==== Source material ====

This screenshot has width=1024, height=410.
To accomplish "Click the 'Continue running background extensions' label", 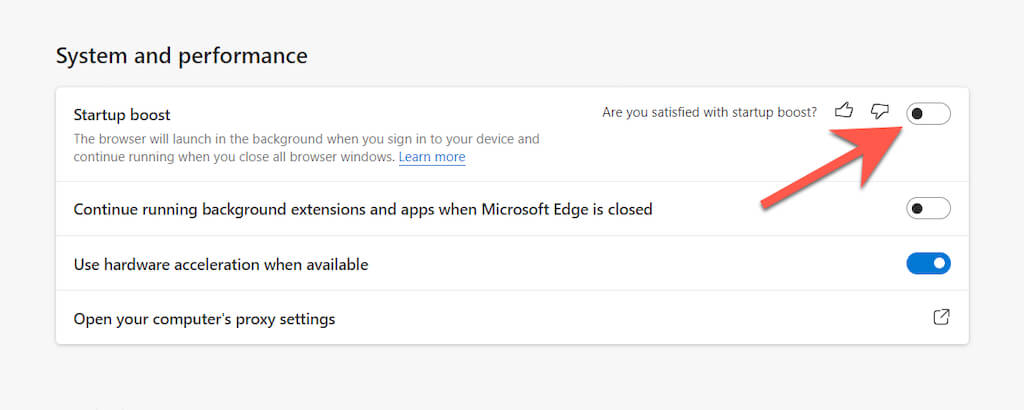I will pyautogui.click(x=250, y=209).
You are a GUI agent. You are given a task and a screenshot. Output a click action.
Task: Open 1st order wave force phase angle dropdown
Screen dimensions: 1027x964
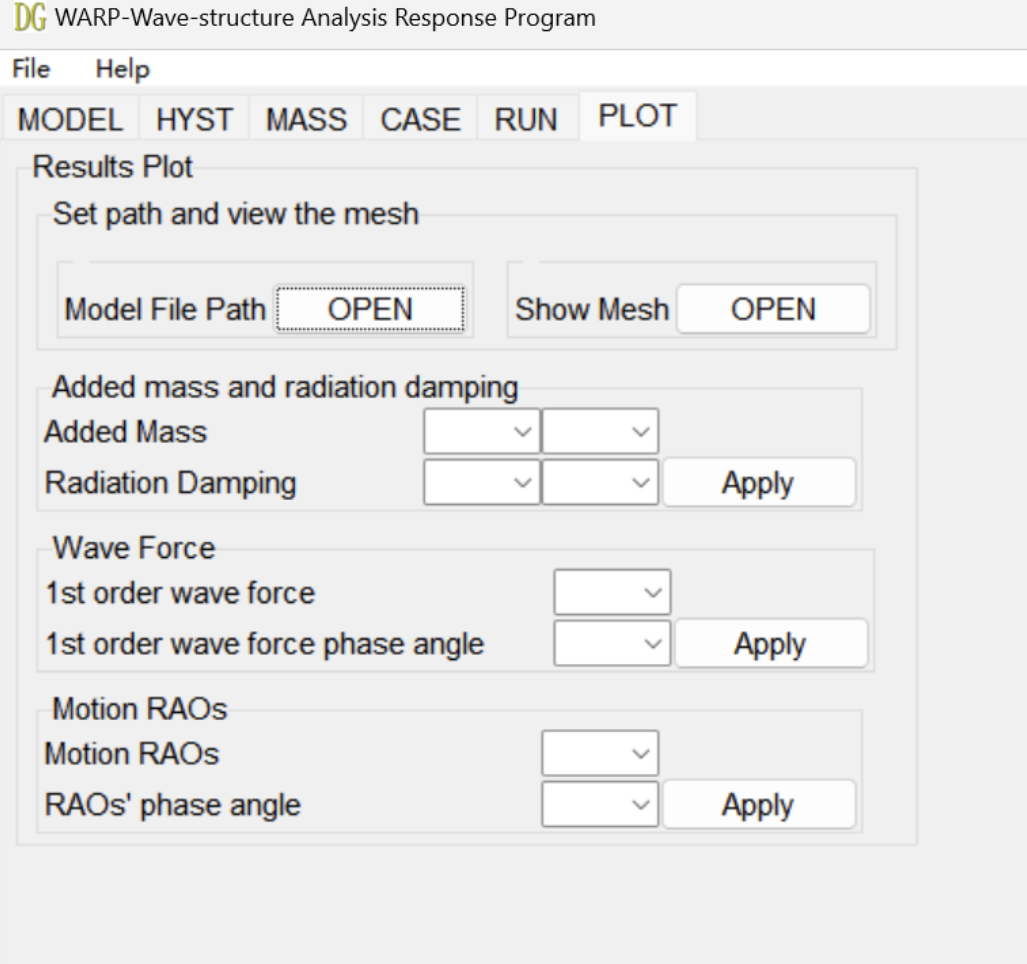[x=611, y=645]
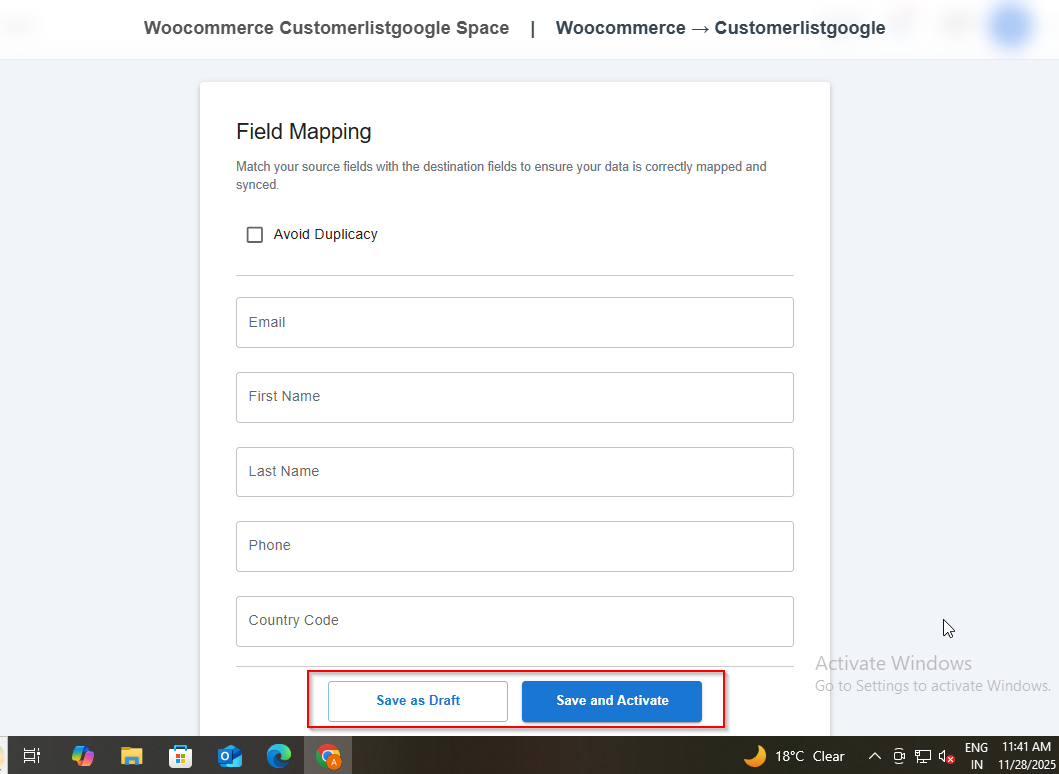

====

(Work order): Copy every line above that holds the word "screenshot".

(Response to the exercise):
This screenshot has width=1024, height=410.
You are a GUI agent. You are given a task and a screenshot. Output a click action.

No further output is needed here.